The succeeding I Did Something Bad features an impressive pyrotechnic and fire display, the heat and force of the flames can be felt from several seats back. Swift is accompanied by a large entourage of dancers on stage who carry out their choreographed movements flawlessly with great fervour. Stopping momentarily to address the crowd, the singer admits “this is a really special moment in my life”. Her gratitude and warmth is inconsistent with the contemptuous theme of the tour and album but seems sincere none the less.

Quickly getting back into character, she launches into Look What You Made Me Do, but not before a giant (frankly terrifying) inflatable snake is introduced to the stage (this tour is NOT suitable for those with ophidiophobia), as well as a portable gold throne in which she later reclines with a regal air.

As the opening chords of Gorgeous sound, Swift introduces, by name, the “fabulous, amazing women on this stage”. Female empowerment is an evident theme on the tour; the superb Charli XCX exclaimed during her support set “tonight is all about girl power – I’m so happy to be sharing this stage with two other amazing badass women on this stage!”. The second support act Camila Cabello was less gratuitous, appearing to believe her place on the stage and tour was totally justified. She later donned a green Irish soccer jersey as she and Charli joined Swift for Shake It Off, a clever outfit choice which the crowd happily lapped up.

There are several throwbacks dotted throughout the set; a medley including Style, Love Story and You Being With Me featured early on in the evening while we were treated to a mashup of Bad Blood and Should’ve Said No later on. In order to travel in between the stages, Swift is strapped into reptile-themed hover craft and glided over her adoring fans.

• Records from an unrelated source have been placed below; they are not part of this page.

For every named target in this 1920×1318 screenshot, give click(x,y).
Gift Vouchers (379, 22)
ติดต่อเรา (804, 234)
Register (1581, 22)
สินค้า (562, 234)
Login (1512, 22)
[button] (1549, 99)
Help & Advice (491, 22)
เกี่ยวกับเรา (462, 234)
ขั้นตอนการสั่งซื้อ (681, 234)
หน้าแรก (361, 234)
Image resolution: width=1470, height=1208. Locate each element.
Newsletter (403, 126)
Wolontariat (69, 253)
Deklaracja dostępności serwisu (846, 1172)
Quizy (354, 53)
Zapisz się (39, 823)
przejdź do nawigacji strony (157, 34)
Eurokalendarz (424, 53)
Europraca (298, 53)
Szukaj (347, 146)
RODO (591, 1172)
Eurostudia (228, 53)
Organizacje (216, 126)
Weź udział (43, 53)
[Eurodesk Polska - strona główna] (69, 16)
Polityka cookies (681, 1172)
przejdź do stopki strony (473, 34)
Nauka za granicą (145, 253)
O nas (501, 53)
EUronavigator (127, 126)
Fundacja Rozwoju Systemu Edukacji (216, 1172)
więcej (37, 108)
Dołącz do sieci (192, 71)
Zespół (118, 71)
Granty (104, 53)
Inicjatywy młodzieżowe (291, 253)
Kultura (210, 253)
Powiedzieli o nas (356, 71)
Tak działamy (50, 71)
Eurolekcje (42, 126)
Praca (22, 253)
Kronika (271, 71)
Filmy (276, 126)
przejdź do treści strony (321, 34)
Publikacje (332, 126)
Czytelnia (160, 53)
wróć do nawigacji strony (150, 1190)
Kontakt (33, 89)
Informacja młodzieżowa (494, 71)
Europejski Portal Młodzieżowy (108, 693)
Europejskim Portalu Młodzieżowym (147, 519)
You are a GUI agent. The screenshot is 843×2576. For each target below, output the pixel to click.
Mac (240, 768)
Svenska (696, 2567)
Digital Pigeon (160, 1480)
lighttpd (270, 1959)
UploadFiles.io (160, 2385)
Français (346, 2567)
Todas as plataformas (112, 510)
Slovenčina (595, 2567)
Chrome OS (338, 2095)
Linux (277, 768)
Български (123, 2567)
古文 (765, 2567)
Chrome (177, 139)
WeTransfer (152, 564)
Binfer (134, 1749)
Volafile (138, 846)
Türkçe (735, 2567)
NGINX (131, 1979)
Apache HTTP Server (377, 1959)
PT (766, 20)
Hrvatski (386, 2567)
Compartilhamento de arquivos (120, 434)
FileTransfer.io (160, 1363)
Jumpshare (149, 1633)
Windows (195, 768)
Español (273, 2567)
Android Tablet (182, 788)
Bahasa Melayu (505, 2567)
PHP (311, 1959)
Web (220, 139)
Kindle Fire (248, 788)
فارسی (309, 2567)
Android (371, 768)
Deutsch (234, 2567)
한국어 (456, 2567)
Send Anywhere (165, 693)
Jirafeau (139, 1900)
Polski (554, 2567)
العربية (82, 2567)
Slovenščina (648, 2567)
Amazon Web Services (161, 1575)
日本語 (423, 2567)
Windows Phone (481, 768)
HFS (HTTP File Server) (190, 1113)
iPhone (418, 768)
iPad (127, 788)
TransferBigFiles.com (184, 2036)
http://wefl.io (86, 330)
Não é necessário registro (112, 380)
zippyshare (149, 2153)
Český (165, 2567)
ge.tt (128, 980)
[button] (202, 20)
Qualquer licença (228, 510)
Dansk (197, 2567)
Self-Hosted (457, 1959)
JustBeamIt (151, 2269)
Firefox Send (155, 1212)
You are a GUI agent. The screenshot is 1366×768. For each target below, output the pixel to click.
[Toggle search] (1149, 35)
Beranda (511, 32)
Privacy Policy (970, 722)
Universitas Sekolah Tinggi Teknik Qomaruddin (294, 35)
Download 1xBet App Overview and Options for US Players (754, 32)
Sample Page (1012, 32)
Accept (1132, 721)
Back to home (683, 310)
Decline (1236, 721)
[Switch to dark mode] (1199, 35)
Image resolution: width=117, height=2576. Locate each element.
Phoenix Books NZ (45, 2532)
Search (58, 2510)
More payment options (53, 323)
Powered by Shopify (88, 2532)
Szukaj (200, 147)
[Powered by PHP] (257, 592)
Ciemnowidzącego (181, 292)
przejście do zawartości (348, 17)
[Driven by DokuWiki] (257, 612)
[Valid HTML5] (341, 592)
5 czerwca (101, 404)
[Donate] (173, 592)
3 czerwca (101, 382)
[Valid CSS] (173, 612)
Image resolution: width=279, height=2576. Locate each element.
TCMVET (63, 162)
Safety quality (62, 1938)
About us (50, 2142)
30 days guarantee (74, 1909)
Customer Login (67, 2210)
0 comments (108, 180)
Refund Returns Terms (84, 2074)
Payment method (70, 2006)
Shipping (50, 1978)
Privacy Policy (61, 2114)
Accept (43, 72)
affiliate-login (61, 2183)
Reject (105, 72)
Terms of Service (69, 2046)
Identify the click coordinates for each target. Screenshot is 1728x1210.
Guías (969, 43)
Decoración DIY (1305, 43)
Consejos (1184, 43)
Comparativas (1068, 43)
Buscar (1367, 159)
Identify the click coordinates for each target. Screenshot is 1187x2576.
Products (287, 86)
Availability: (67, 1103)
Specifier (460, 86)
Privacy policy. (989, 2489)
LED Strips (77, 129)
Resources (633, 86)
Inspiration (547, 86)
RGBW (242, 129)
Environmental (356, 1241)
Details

As a grand piano with ‘Reputation’ printed on its side is wheeled out, Swift speaks about cyber bullying and the effect that the mass invasion into her personal life has had on her over the past few years, as well as some advice for those experiencing the same thing. This is a worthwhile speech, given the amount of young, impressionable girls present in the audience. Her words merge into the opening lines Long Live, which merges into the delicate New Year’s Day.

As the final chords of This Is Why We Can’t Have Nice Things ring out, several things are apparent; Swift has truly risen from the ashes and become one of the most coveted pop stars on the planet, and the ‘Reputation Stadium Tour’ is one of the largest and most impressive shows in the world right now. Despite it being a considerably easier feat when you have $280 million to your name, both the show and the album are lessons in making the most out of a bad situation and using it to your advantage. Look what we made her do, indeed.